**Problem to solve**.
When the listing below reaches the line that has "You are a computer-use agent.", start reproducing exactly; stop after the line that has "Image resolution: width=584", and drop the pictures.

**Record extracts**.
★ ★ ★ ★ ★

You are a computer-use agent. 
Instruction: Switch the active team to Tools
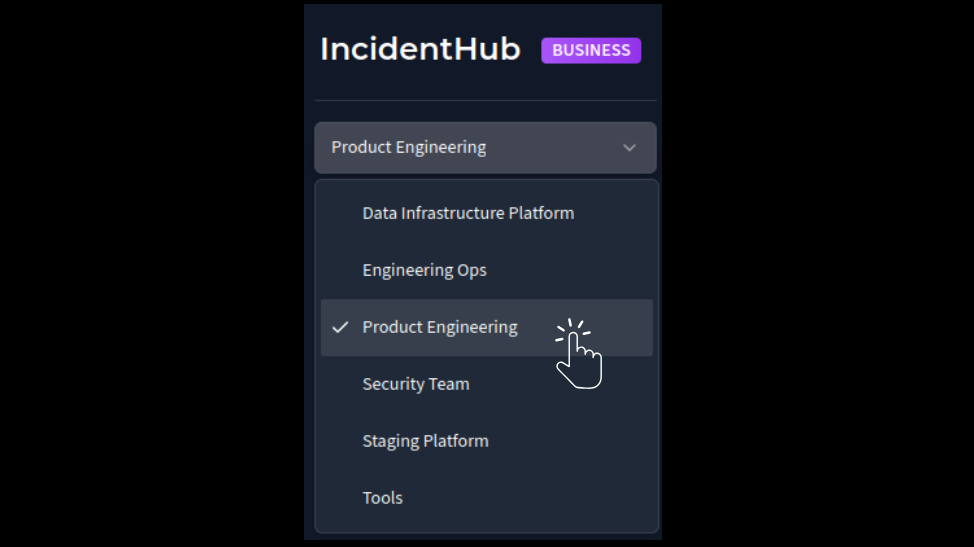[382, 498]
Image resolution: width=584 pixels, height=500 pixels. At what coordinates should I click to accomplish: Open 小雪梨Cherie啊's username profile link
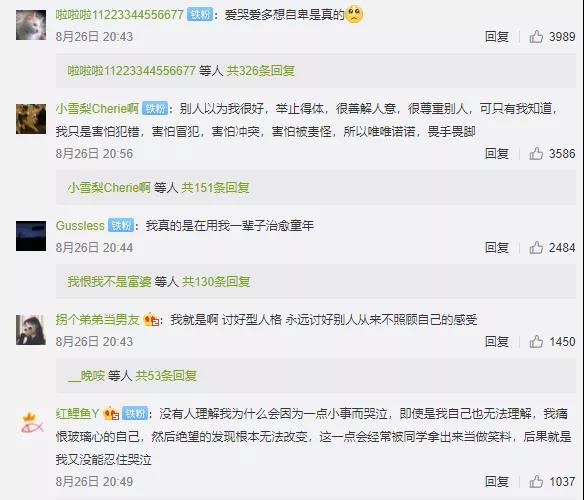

★ ★ ★ ★ ★

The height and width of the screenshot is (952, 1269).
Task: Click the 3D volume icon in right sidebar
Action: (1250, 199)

★ ★ ★ ★ ★

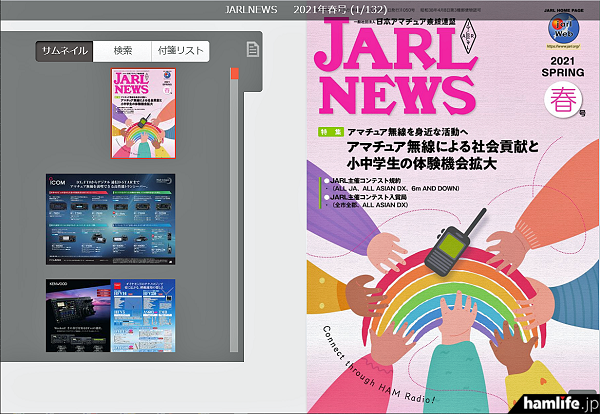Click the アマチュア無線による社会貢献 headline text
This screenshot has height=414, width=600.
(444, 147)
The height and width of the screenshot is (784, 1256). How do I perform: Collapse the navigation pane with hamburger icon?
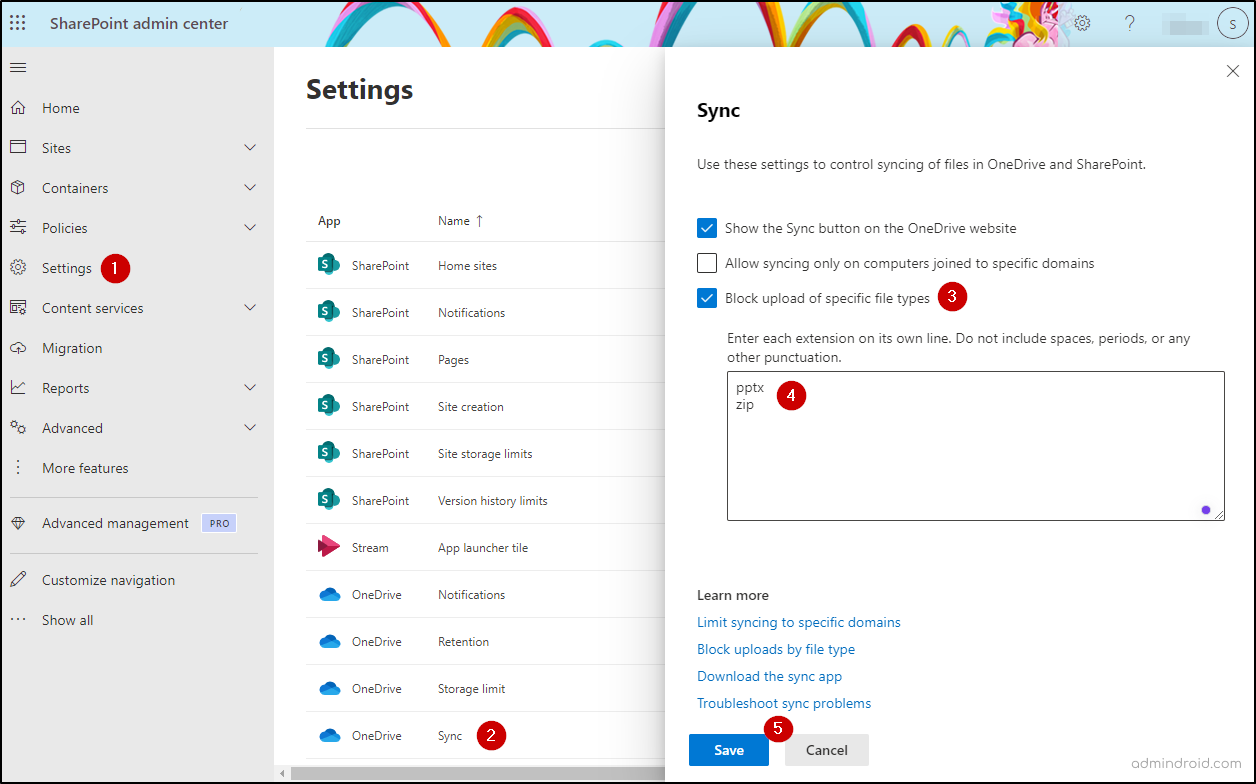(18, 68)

★ ★ ★ ★ ★

**Answer below**.
You are a computer-use agent. 
Instruction: Switch the active team to Tools
[382, 498]
Image resolution: width=584 pixels, height=500 pixels. At what coordinates should I click to accomplish: Open 小雪梨Cherie啊's username profile link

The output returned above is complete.